Значит, заслужил, значит, такой удел определен мне Всевышним: одиночество. Что же, я принял из Его рук эту чашу и выпью ее до дна. Вот так и живу. Есть тут неподалеку маленькая православная церковь. Батюшка там серб, представьте себе, приятельствуем с ним. Единственная родная душа во всем Осло. Не пропускаю у отца Никодима ни одной службы. И вообще, уважаемый Глеб Кузьмич, верую!
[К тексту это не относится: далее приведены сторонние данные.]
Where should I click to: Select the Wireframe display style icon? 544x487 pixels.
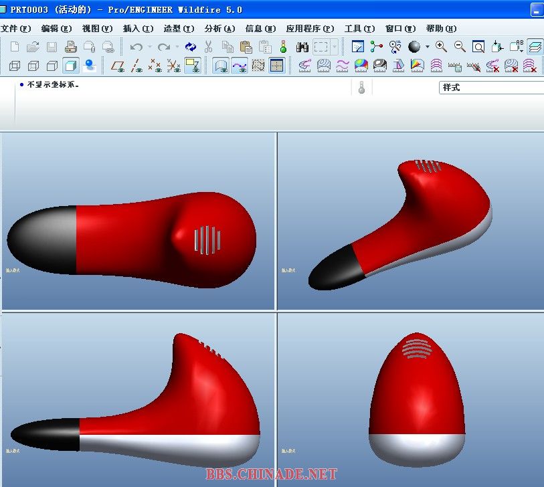click(14, 66)
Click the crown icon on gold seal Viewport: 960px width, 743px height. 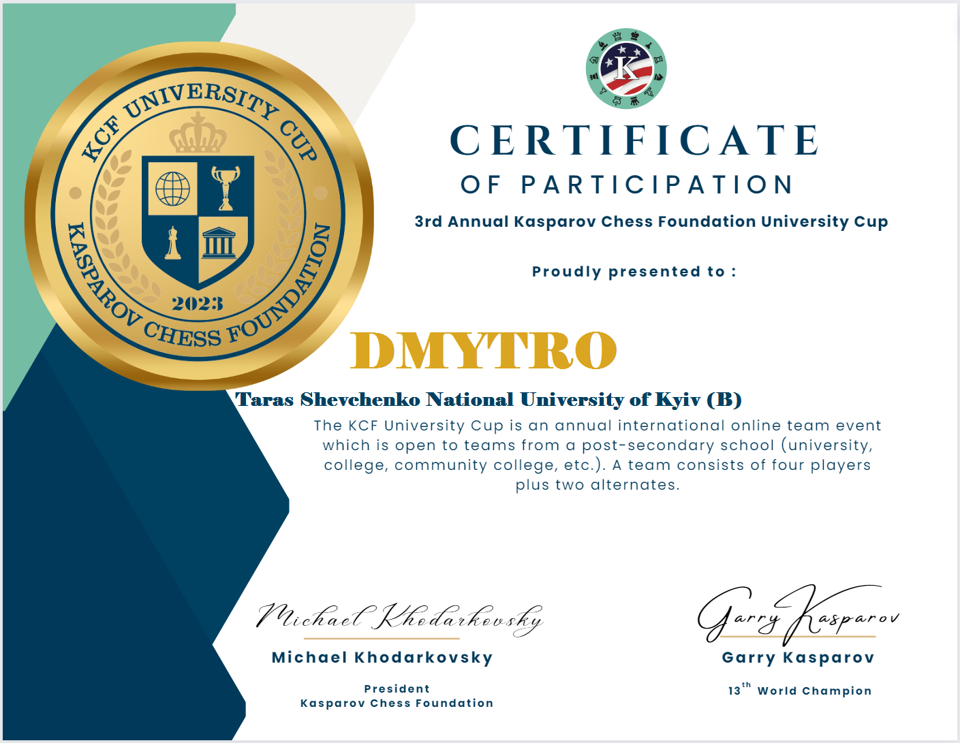(198, 134)
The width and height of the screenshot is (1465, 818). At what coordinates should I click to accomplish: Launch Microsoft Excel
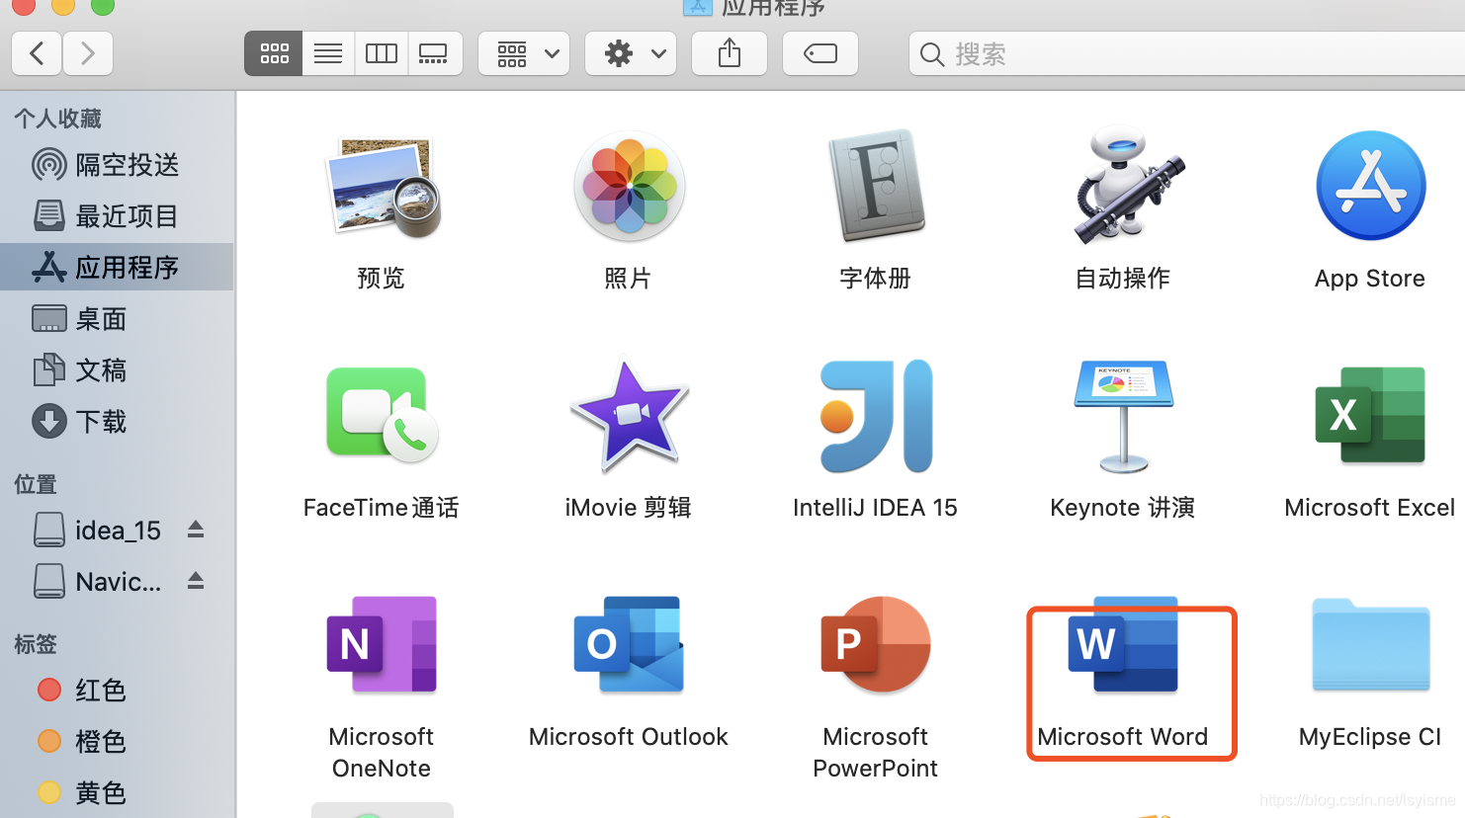click(x=1369, y=415)
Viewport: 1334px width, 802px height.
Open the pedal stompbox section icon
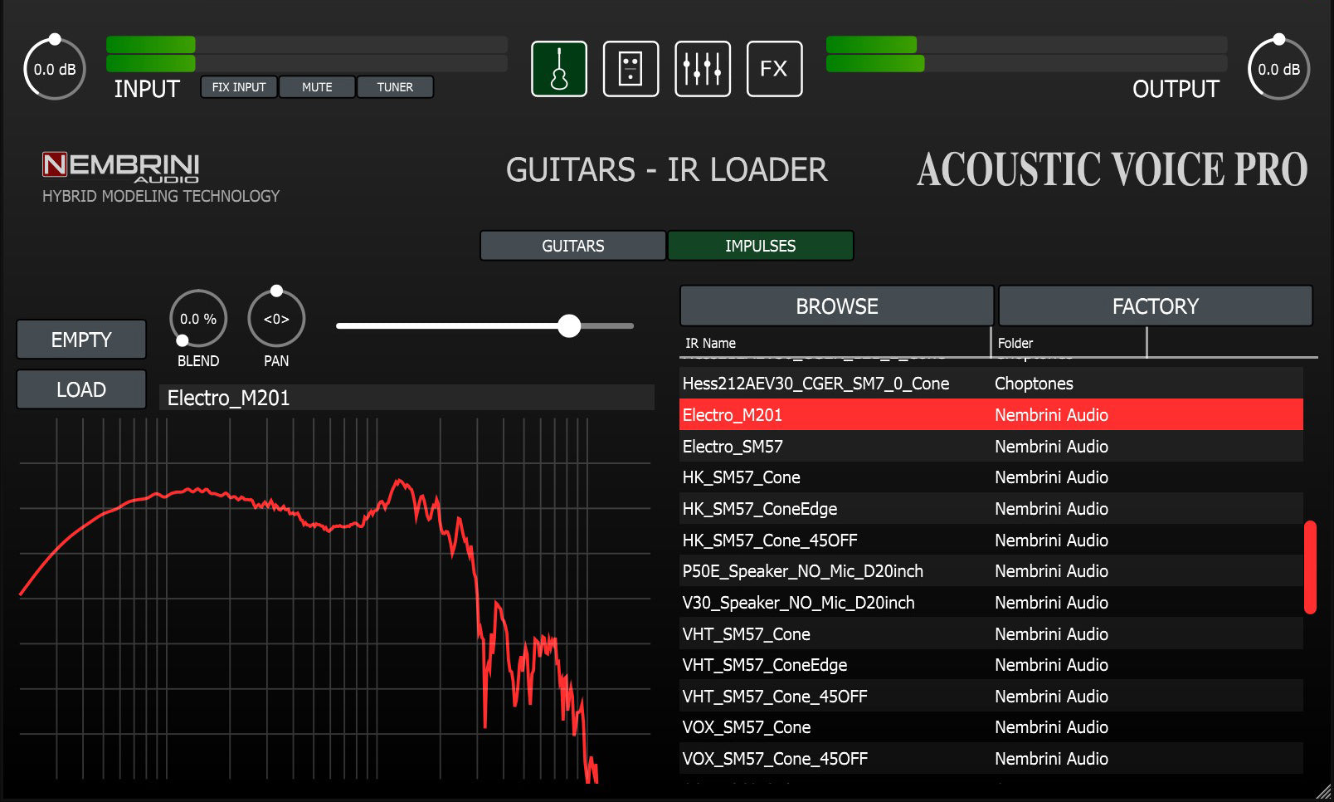click(630, 69)
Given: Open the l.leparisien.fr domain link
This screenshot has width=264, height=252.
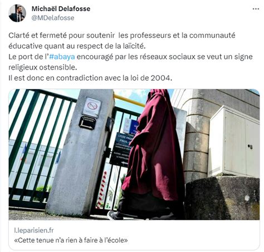Looking at the screenshot, I should [34, 230].
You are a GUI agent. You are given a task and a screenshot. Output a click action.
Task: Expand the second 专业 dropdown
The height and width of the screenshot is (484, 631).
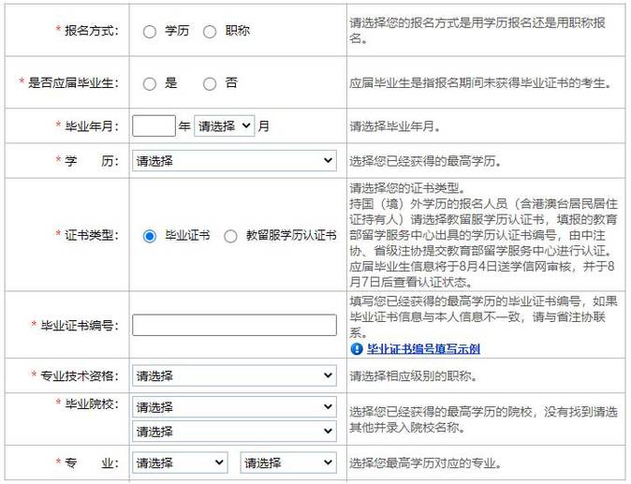tap(288, 463)
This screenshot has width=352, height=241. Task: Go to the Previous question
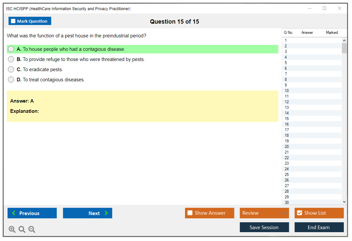click(x=32, y=213)
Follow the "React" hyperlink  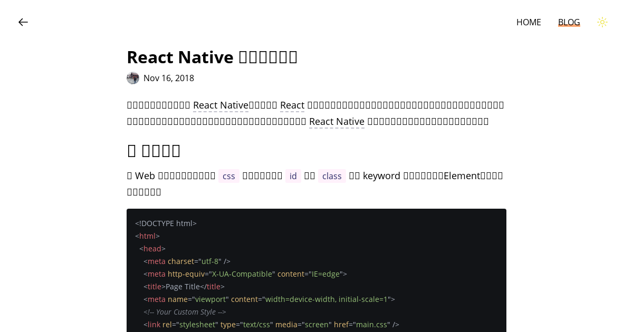click(292, 105)
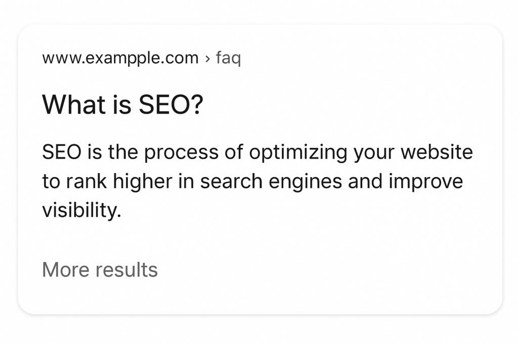Click "visibility." at the snippet's end

(81, 210)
Верую, Господи! – И граф Оболин, повернувшись к иконостасу, истово перекрестился.
– Я смотрю, вы, Алексей Григорьевич, собрали целую библиотеку по русской истории, – заметил Забродин.
– Да, голубчик Глеб Кузьмич, вы правы! – оживился хозяин дома. – В этом смысле библиотека у меня отменная. Полные Карамзин, Татищев, Костомаров, Ключевский, Соловьев, наши религиозные философы. Один Сергей Булгаков чего стоит! А Бердяев, Флоренский, Ильин! Разыскиваю их работы по журналам, отдельным изданиям. Читаю, мыслю, делаю выписки. И… Возвращаюсь в Россию. Очень часто возвращаюсь домой во сне. Да, да! Вижу сны о России. Они приходят, приходят!.. Вот когда я бываю счастлив – в этих русских снах. Детство, наш дом в Ораниенбауме… Даже, представьте, запахи снятся… Еще слышу… На днях, после обеда, церковный хор приснился, вроде в Исаакии… Отпевали кого-то… – Граф Оболин смотрел на Забродина не мигая. – Россию, Россию отпевали!..
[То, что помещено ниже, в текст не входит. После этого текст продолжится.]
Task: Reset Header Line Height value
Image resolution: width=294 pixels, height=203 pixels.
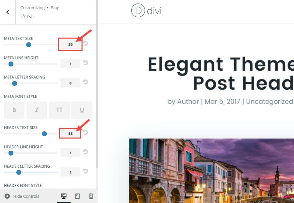Action: [86, 152]
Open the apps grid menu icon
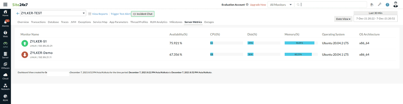 click(5, 5)
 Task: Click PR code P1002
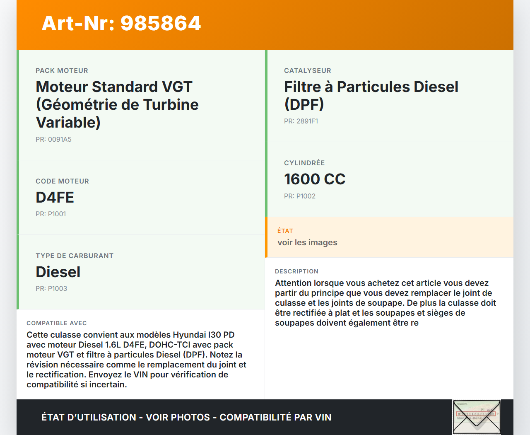(300, 196)
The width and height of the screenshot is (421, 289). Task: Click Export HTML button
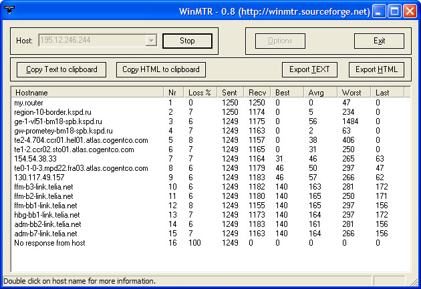point(376,69)
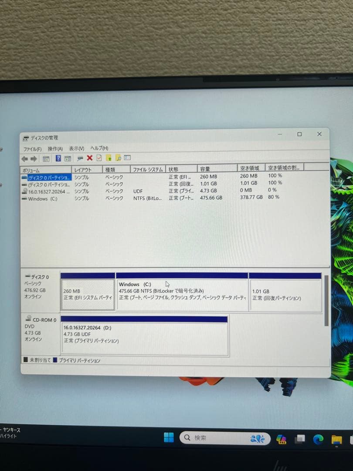Click the ディスクの管理 icon in the title bar
The height and width of the screenshot is (471, 353).
pos(25,137)
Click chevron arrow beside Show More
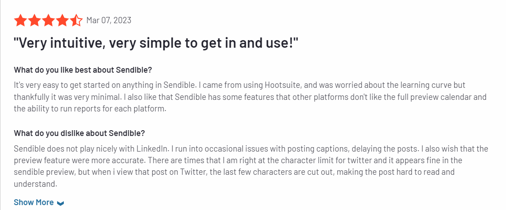 point(60,203)
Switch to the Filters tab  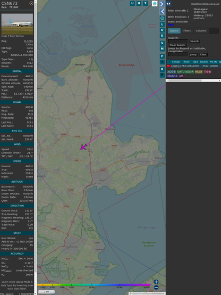coord(187,31)
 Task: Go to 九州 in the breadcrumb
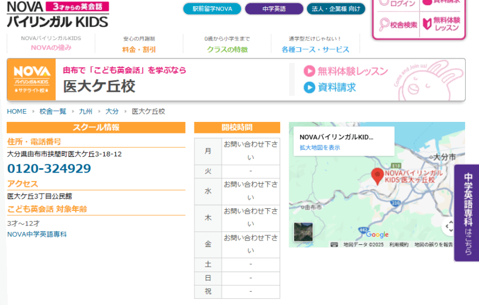(86, 111)
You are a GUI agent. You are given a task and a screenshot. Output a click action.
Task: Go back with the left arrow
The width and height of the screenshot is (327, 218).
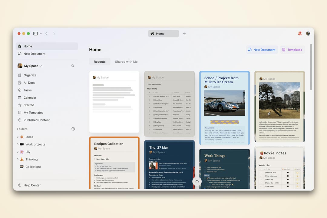tap(46, 34)
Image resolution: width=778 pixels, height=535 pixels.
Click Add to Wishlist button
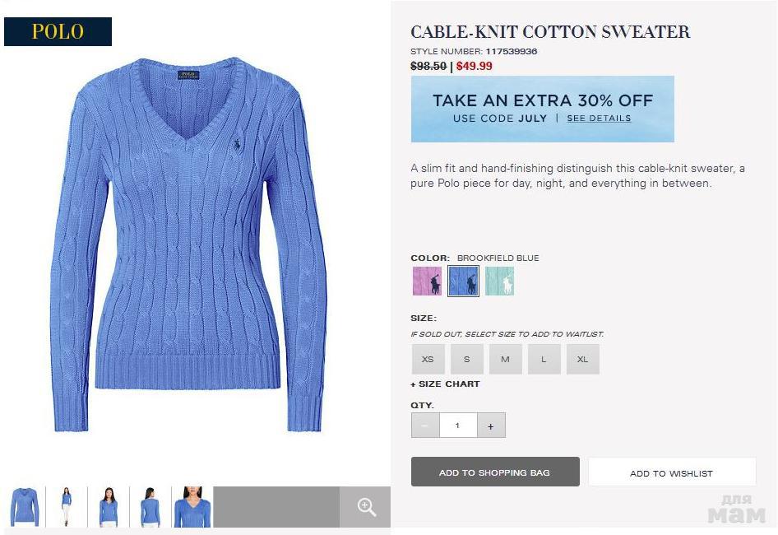(x=671, y=473)
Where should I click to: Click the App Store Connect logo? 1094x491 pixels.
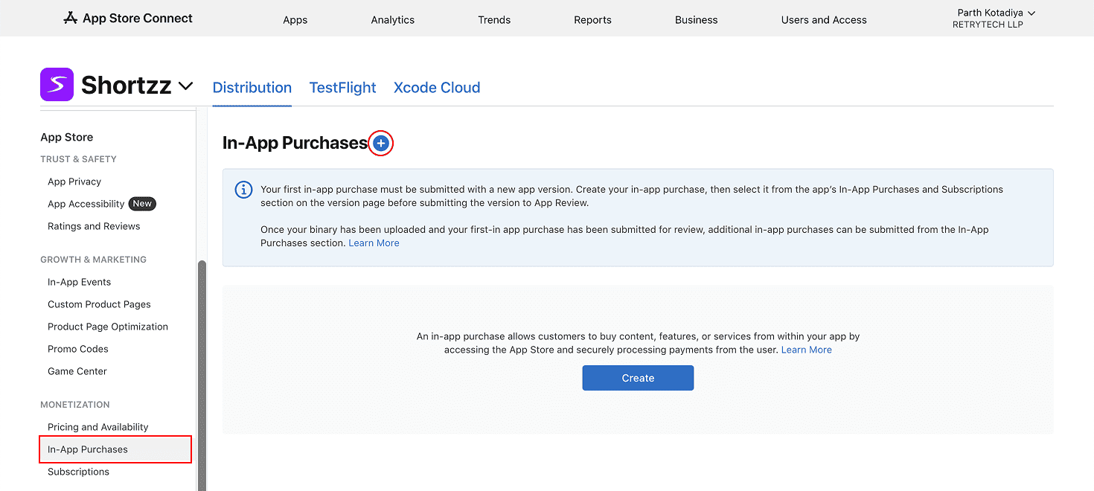tap(128, 19)
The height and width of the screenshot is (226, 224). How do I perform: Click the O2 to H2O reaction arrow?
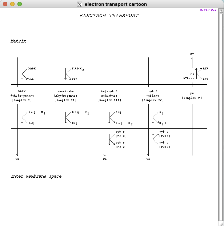[155, 117]
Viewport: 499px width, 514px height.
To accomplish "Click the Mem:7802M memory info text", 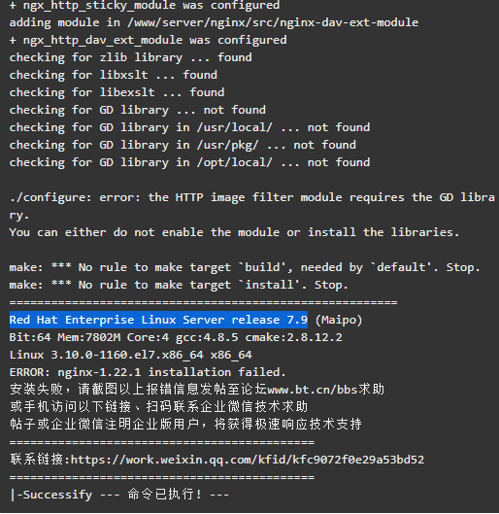I will tap(88, 337).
– Алексей Григорьевич! – Глеб Кузьмич постарался придать своему голосу убежденность. – Россия есть и будет всегда, пока живет на планете русский народ. У истории свои законы. Мы строим новую Россию…
– Как же, как же! – перебил граф Оболин. – Читаю. Хоть и не регулярно, но достаю ваши газеты. Вот! – Он прошел к одному из книжных шкафов, выдвинул нижний ящик, на пол полетели экземпляры «Правды», «Красной правды», «Крестьянской правды». Алексей Григорьевич с явным отвращением хватал их, читал заголовки статей: – «Сбросим Пушкина с пьедестала!», «Нэпман перед судом народа», «Церкви и тюрьмы сровняем с землей». И это вы называете строительством новой России? Вам не кажется, господа, что творимое вами может вызвать только одно – ужас…
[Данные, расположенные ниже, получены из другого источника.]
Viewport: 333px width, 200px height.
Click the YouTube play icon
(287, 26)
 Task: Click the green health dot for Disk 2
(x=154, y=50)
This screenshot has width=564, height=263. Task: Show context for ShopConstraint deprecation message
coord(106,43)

– Неужели, граф, и вы, – в голосе Забродина прозвучало сожаление, – ослепли от ненависти?
– Нет! – страстно возразил граф Оболин. – Нет… Я не заражен ненавистью к родине и русскому народу. И к сегодняшним правителям России я испытываю… Как сказать? Сожаление? Да, сожаление. Я скорблю… Углубившись в историю отечества, в нравственный поиск русской мысли, я многое понял. Вы правы… Правы, Глеб Кузьмич, Россия не погибнет, Россия вечна. Просто сегодня на ней голгофа. Но я верую. Я знаю: Россия обязательно возродится с крестом в руках, с Богом, которого вы сейчас изгоняете из нашей державы. Так будет. Может быть, после нас. Но так обязательно будет!
– Вы, Алексей Григорьевич, проповедник! – стараясь казаться спокойным, заметил Забродин.
Но, похоже, граф Оболин не слышал его.